女:最近、私と惰性で会ってるんじゃない?
男:惰性……。えーっと……。
女:考え込まれてる段階で傷つくんだけど! 
男:いや、正確に答えたいんで……。
女:正確にってナニ??


惰性で会う、惰性で付き合う。

こんなこと言われて嬉しがる女がどこにいる!

不機嫌オンナの図(イメージ)


でも男の方は涼しい顔してこんなことを言う。

習慣化したことから抜け出せずに新しい展開が望めないってことでしょ。
悪い意味で使うことが多いけど、今は楽しい感じの繰り返しっていう惰性でいいんじゃない?

「慣性」と同意味とする、理系思考のオトコ


え? イマイチ納得しづらいけれど……。

そんなときは辞書を引こう。
明鏡国語辞典(第三版)に「惰性」はこう書かれている。

惰性→「これまで続いてきた習慣や勢い」


あらら、それほどネガティブな意味でもないな。
確かに世間一般では「惰性」はあまりいい意味合いで使われていない。
でもそれが絶対的な正解でもなさそうだ。

」って漢字がイカンよ。
おこたるだから。なまけるだから。
でも「そのままの状態が続く」という意味だってある。それが、惰性

辞書、面白いぞ。ことば、面白いな。
# # #
**作業目的:**
「惰性」に関する抜粋のうち、「悪い意味で使うことが多いけど」で始まり「あらら、それほどネガティブな意味でもないな。」で終わる範囲を一字一句変えずに打ち直してください。

**資料:**
# # #
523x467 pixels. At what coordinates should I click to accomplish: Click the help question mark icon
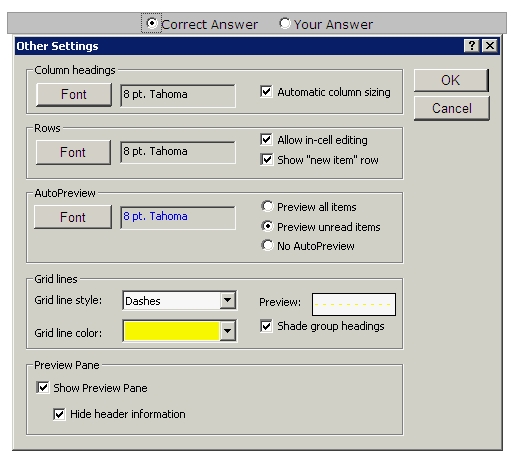[471, 45]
# # #
**出力内容:**
悪い意味で使うことが多いけど、今は楽しい感じの繰り返しっていう惰性でいいんじゃない?

「慣性」と同意味とする、理系思考のオトコ


え? イマイチ納得しづらいけれど……。

そんなときは辞書を引こう。
明鏡国語辞典(第三版)に「惰性」はこう書かれている。

惰性→「これまで続いてきた習慣や勢い」


あらら、それほどネガティブな意味でもないな。